Abstract
This book is a very solid and clearly written textbook concerning the interactions of climate change and development. The book’s central argument is: ‘It is now broadly recognized that climate actions and development decisions divorced from each other risk being ineffective and potentially counterproductive’ (p. 79).
The authors are a fellow at the Overseas Development Institute and an economist at the World Resources Institute. Perhaps unsurprisingly, therefore, the book’s overall flavour is very much a clear and informative guide to current policy debates about climate change, rather than a critical or deeply philosophical analysis of how development and climate risk interrelate. Indeed, the book is a step-by-step discussion of much mainstream thinking about climate change and challenges for developing countries. Its statements are therefore useful summaries of these debates, but rarely challenge these debates. For example, it states: ‘Stabilizing the climate will require genuine collective action and the active participation of developing countries’ (p. 83).
Accordingly, the book presents a very orthodox, and largely unsurprising, exposition of debates about climate change. It starts with an explanation of the scientific arguments underpinning anthropocentric climate change. It then provides an analysis of climate change as a development challenge by reviewing debates about mitigation (pp. 128–63) and adaptation (pp. 164–97), and means of financing both (pp. 198–231). It justifies this analysis by arguing ‘what we know about climate change stems from the work of physical and natural scientists… in contrast, development studies is the domain of social sciences’ (p. 80). But some analysts might argue that this is a rather literal approach to social science, which fails to problematize how scientific assumptions also predefine appropriate climate change policies and forms of development. For example, the book joins the united stand against climate change denialism by stating ‘the scientific debate about anthropocentric climate change has been settled’ (p. 308). But it does not acknowledge those social science debates that argue that defining ‘science’ in this way also closes down important questions about how climate risk and development are really linked, and where science still can offer new (and as yet unknown) insights.

Collected data >>
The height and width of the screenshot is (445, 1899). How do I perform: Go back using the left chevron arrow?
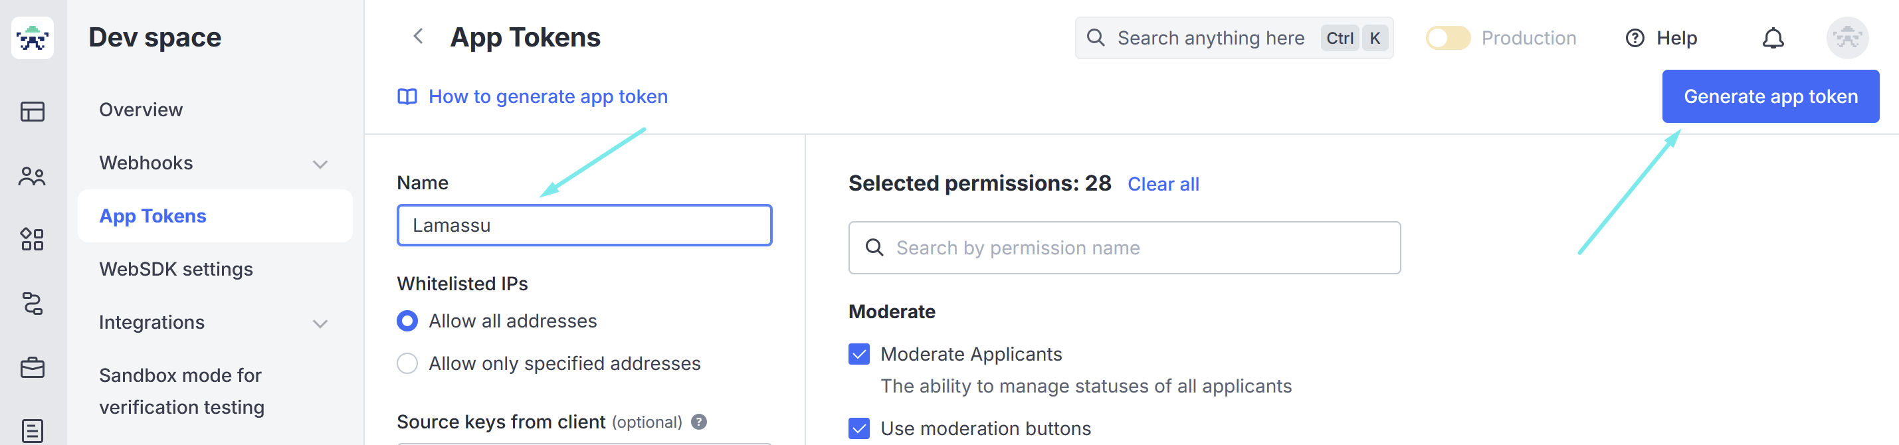click(418, 36)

Set tasks >>
A. Rewrite the review from "The authors are" to "countries’ (p. 83).", substituting "analyst" for "economist".
B. For each statement, say whether the review agrees, and quote the words of the review that decide it.
(i) Both authors of the book are economists.
(ii) The book covers adaptation on pages 164–97.
(iii) The review describes the book as a deeply philosophical analysis.
C. Answer these questions from the review:
(i) On which page does the book's central argument appear?
(ii) Which pages cover the means of financing mitigation and adaptation?
(iii) According to the book, which debate has been settled?
The material is taken from a different source than the review.

The solutions >>
A.
The authors are a fellow at the Overseas Development Institute and an analyst at the World Resources Institute. Perhaps unsurprisingly, therefore, the book’s overall flavour is very much a clear and informative guide to current policy debates about climate change, rather than a critical or deeply philosophical analysis of how development and climate risk interrelate. Indeed, the book is a step-by-step discussion of much mainstream thinking about climate change and challenges for developing countries. Its statements are therefore useful summaries of these debates, but rarely challenge these debates. For example, it states: ‘Stabilizing the climate will require genuine collective action and the active participation of developing countries’ (p. 83).

B.
(i) No: "The authors are a fellow at the Overseas Development Institute and an economist at the World Resources Institute."
(ii) Yes: "adaptation (pp. 164–97)"
(iii) No: "rather than a critical or deeply philosophical analysis of how development and climate risk interrelate"

C.
(i) Page 79.
(ii) Pages 198–231.
(iii) The scientific debate about anthropocentric climate change.